- 4 ounces crème fraîche
- ¾ cup cream
- Salt and pepper
- 1 pound potatoes, russets or Yukon Golds), peeled and very thinly sliced on a mandoline
- 1 pound celeriac, (celery root), peeled, very thinly sliced on a mandoline
- 2 tablespoons chives, finely chopped
- 3 green onions, finely sliced
- 2 ounces Gruyère cheese, grated
Preheat oven to 375°.
In a large bowl, whisk together the crème fraîche and cream. Add a good pinch of salt and 5–6 grinds black pepper and whisk once more.
Add all of the remaining ingredients to the bowl and mix well. The easiest way to do this is with your hands. It’s a little messy, but fun!
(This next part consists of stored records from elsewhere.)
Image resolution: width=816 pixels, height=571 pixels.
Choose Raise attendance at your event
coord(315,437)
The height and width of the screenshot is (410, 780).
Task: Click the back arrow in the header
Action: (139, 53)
Layer the well-coated potatoes and celeriac slices in a large gratin dish or individual gratins, slightly overlapping them.
Bake for 35–40 minutes, or until the vegetables are tender and the top of the gratin is golden brown. Remove from the oven and let rest for 5 minutes before serving.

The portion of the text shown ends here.